S. Ambarak Badjeher Berdarah Arab Berjuang untuk Otonomi Lembata
RAKATNTT.COM – Lembata, secara resmi menjadi Kabupaten sendiri – terpisah dari Kabupaten induk Flores Timur – pada 12 Oktober 1999. Jalan panjang terbentuknya Lembata sebagai Kabupaten otonom ini tak pernah lepas dari perjuangan awal para tokoh pencetus statemen 7 maret 1954. Salah satu pencetusnya yakni S. Ambarak Badjeher, sekretaris partai Masyumi cabang Kedang.
Tokoh pejuang berdarah
Arab ini lahir di Waingapu, pulau Sumba, Nusa Tenggara Timur – belum diketahui
jelas tahun kelahirannya. Menurut penuturan Abdulrahim, putra sulung dari (alm)
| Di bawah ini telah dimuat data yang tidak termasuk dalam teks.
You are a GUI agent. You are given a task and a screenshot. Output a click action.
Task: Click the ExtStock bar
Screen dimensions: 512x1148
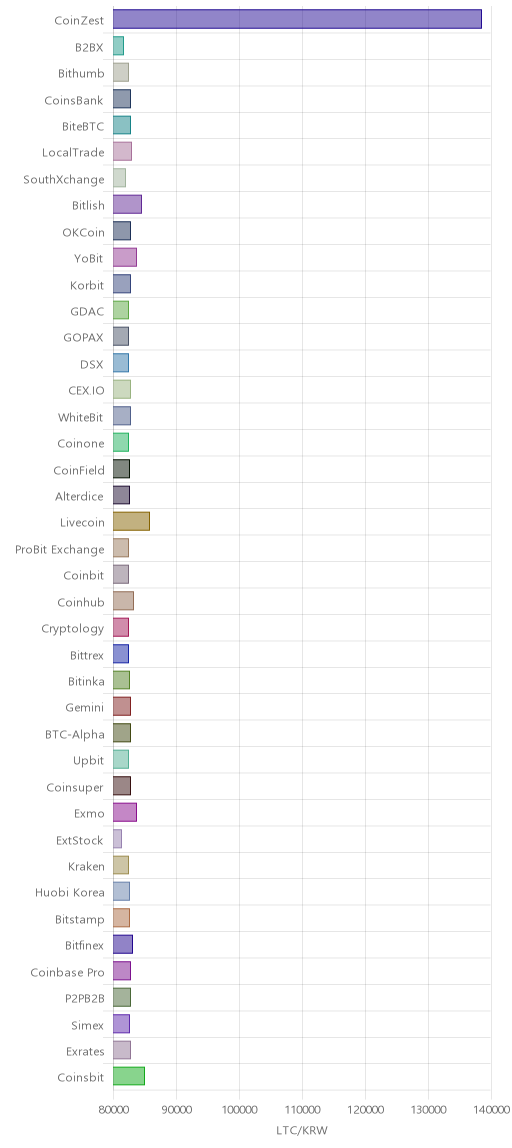tap(117, 838)
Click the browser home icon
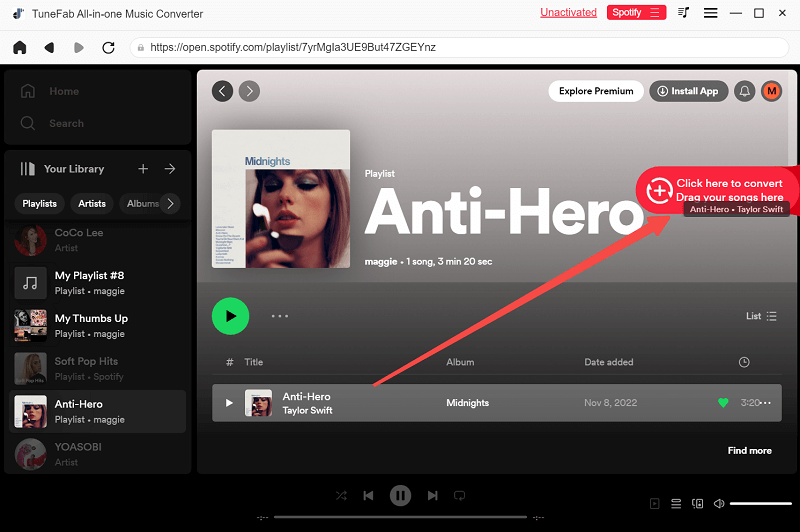The image size is (800, 532). click(x=19, y=47)
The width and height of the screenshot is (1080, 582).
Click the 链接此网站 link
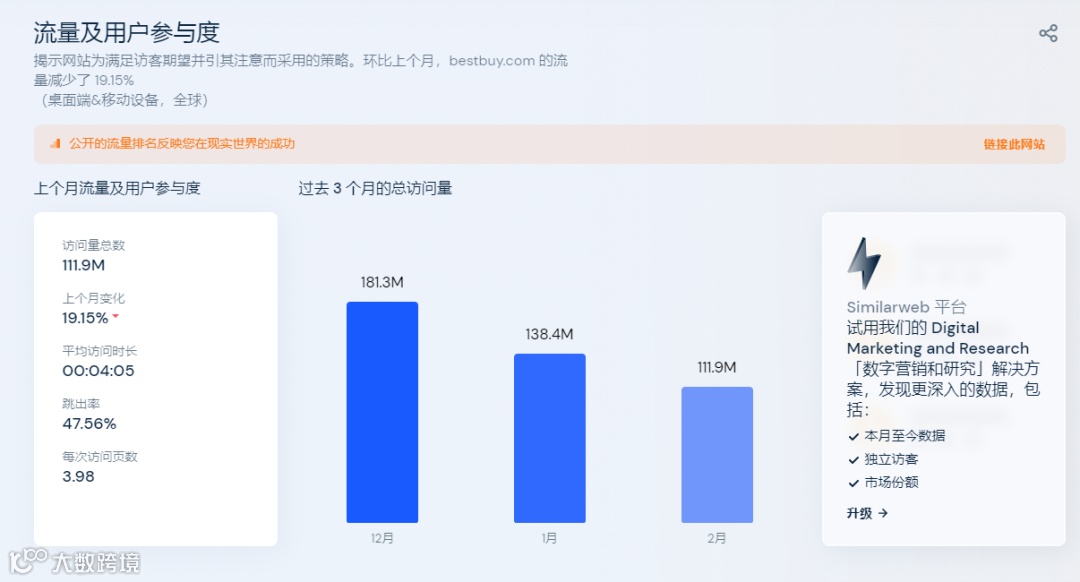[x=1013, y=144]
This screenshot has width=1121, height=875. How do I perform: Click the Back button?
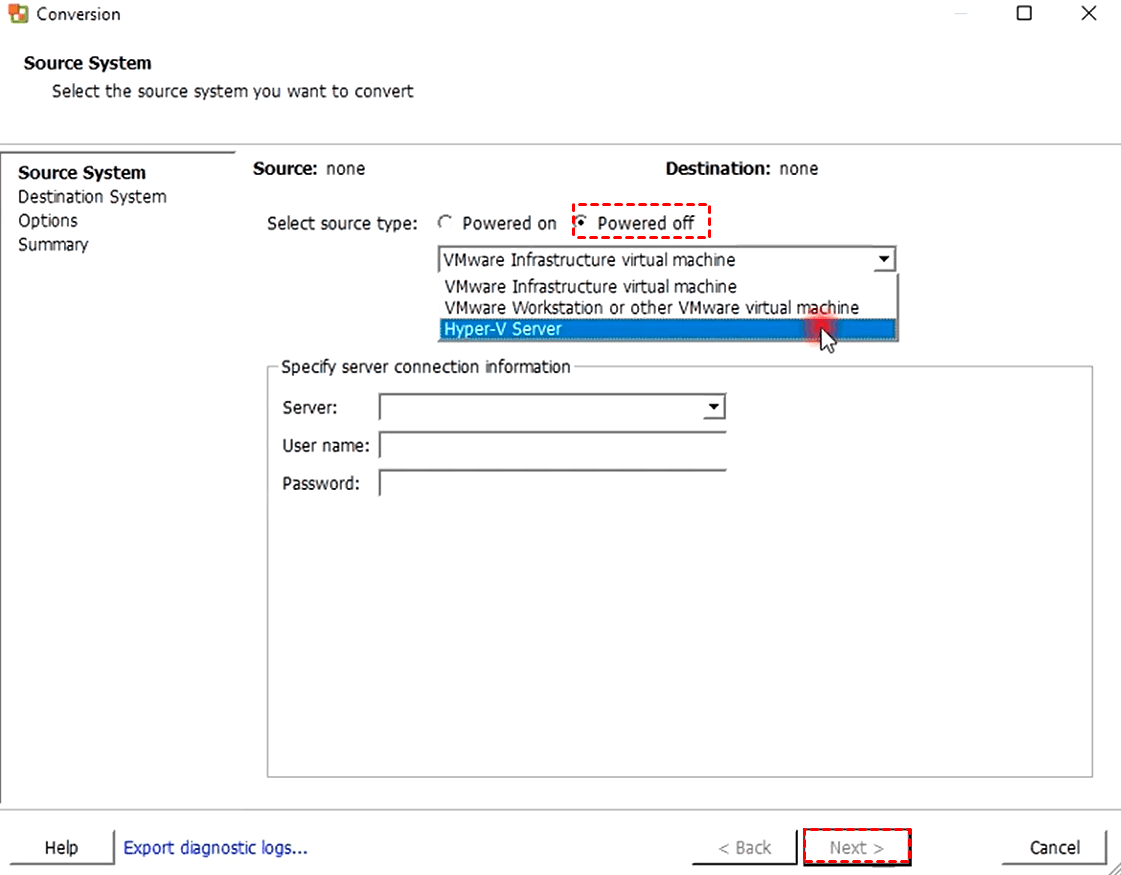(x=745, y=848)
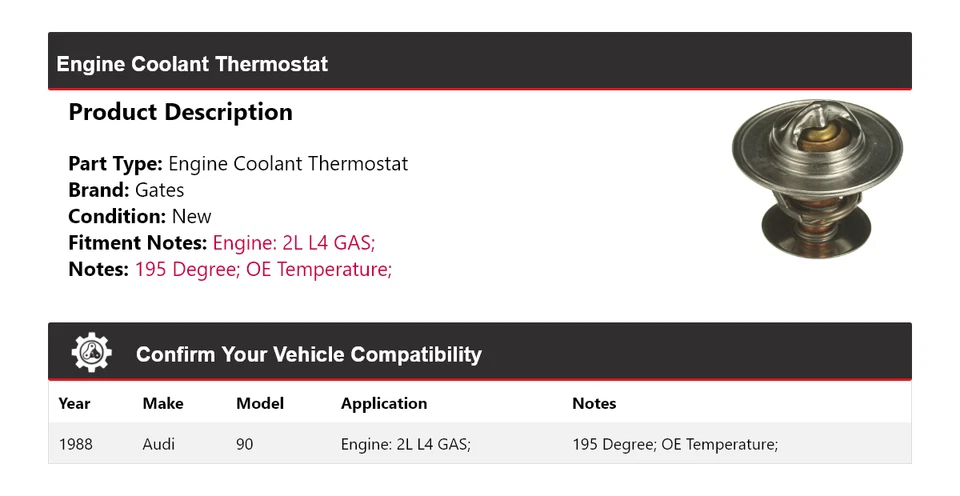Click the Engine Coolant Thermostat header title
The width and height of the screenshot is (960, 496).
[x=192, y=64]
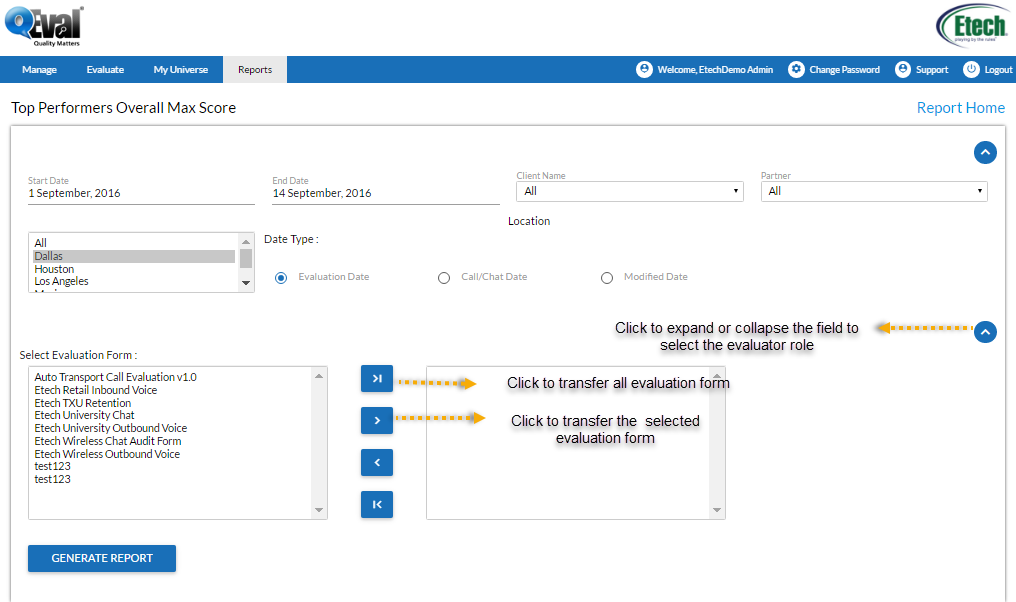Open the My Universe menu
Screen dimensions: 1016x602
point(180,69)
S. Ambarak Badjeher, Jumat (13/8/22) di Desa Weilolong, Kecamatan Omesuri,
Lembata, leluhur mereka berasal dari tanah Arab.
Kedatangan mereka ke
Nusantara bermula dari motivasi untuk berdagang tepatnya di Timor Timur
(sekarang Timor Leste). Di Timor Timur, leluhur dari S. Ambarak Badjeher
menetap cukup lama; bahkan beberapa di antara mereka dikirim kembali ke Arab
untuk menuntut ilmu di bangku pendidikan kemudian kembali lagi ke Indonesia.
Setelah sekian lama di
tanah Timor, ada beberapa orang yang pindah ke Waingapu, Sumba, yakni Abdulah, Ali
dan Muhamad; ada yang tetap menetap di Timor. Di pulau inilah, S. Ambarak
Badjeher dilahirkan ke dunia. Walaupun orangtuanya di Sumba, tekad S. Ambarak
untuk menuntut ilmu tidak dibatasi hanya di Sumba; ia bahkan langgar laut untuk
mengenyam pendidikan Madrasah di Kupang.
Abdulrahim, Putra Sulung dari S. Ambarak |
Bagaimana cerita
perjalanan S Ambarak Badjeher dan sanak saudaranya ke Lomblen? Simak di bawah
ini.
Sekitar tahun 1942,
Karama Badjeher, sanak saudara dari Ambarak Badjeher berjumpa dengan Basyir
Ruta’ yang berasal dari Peusawa tetapi berdomisili di Bareng, Buyasuri. Tempat perjumpaan
mereka di Makassar, Sulawesi Selatan. Dari perjumpaan inilah, ada kesepakatan
untuk pindah ke Lembata.
Dari Sumba, S Ambarak
Badjeher bersama sanak saudaranya mulai meneropong indahnya pulau Lomblen
(Lembata). Tahun 1943, S. Ambarak
Badjeher bersama saudara-saudaranya pindah ke Bareng, Lembata.
“Sebenarnya, Rian Bara’ (pembesar Kedang) minta
supaya tinggal di Kalikur tapi Ambarak mereka tolak dan tinggal di Bareng saja,”
tutur Abdulrahim yang lahir tahun 1950.
Mengapa mereka ke
Lomblen? Tentu punya tujuan tertentu. Bukan untuk penyebaran agama atau
berdagang, melainkan hanya untuk melihat buah dan batang kemiri. Tujuan yang
sangat sederhana. Hal ini diceritakan langsung oleh Hasna Bunga, istri ketiga
dari S. Ambarak Badjeher, Kamis (11/8/22) di Meluwiting.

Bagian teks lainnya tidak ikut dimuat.